Metabolic Activation of Vinyl Chloride by Rat Liver Microsomes: Low-Dose Kinetics and Involvement of Cytochrome P450 2E1

Abstract

The metabolism and pharmacokinetics of vinyl chloride (VC) have been extensively studied in rodents and humans, but the maximum velocity ( V max) and Michaelis constant ( K m) for the activation of VC by microsomal monooxygenases in vitro have not yet been determined. Using a new sensitive assay, the epoxidation of VC by rat liver microsomes (adult Sprague–Dawley) at concentrations from 1 ppm to 10 6 ppm in the gas phase was measured.

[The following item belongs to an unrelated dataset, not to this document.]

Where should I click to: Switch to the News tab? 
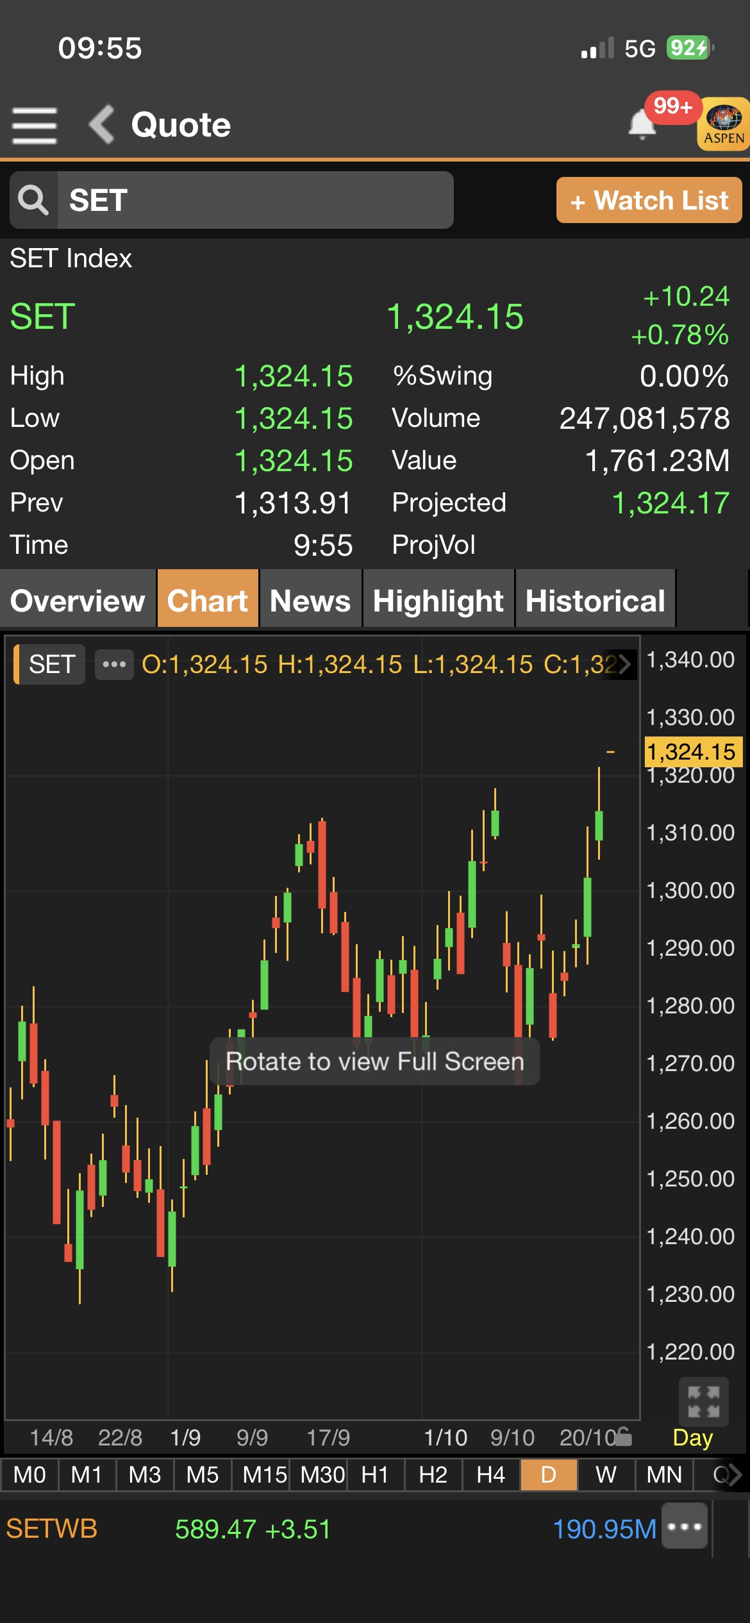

In the assay, the reactive VC metabolites chloroethylene oxide and 2-chloroacetaldehyde were trapped with excess cAMP, yielding 1, N 6-etheno-cAMP (ϵcAMP) which was quantitated by HPLC fluorimetry. The trapping efficiency of electrophilic VC metabolites by cAMP was close to 10%. The specificity of the method was confirmed by purification of ϵcAMP on an immunogel. The VC concentration in the gas phase was measured by GC/flame ionization detection, while in the aqueous phase it was calculated from the partition coefficient between air and the microsomal suspension. Activation of VC by rat liver microsomes followed Michaelis–Menten kinetics with K m = 7.42 ± 0.37 (±SD) μM and V max = 4674 ± 46 pmol · mg protein −1 · min −1. Inhibitor studies and immunoinhibition assays showed that VC was activated by cytochrome P450 (CYP) 2E1 down to 1 ppm in the air phase. Based on the metabolic parameters determined, the uptake of VC by rats in vivo can be accurately predicted.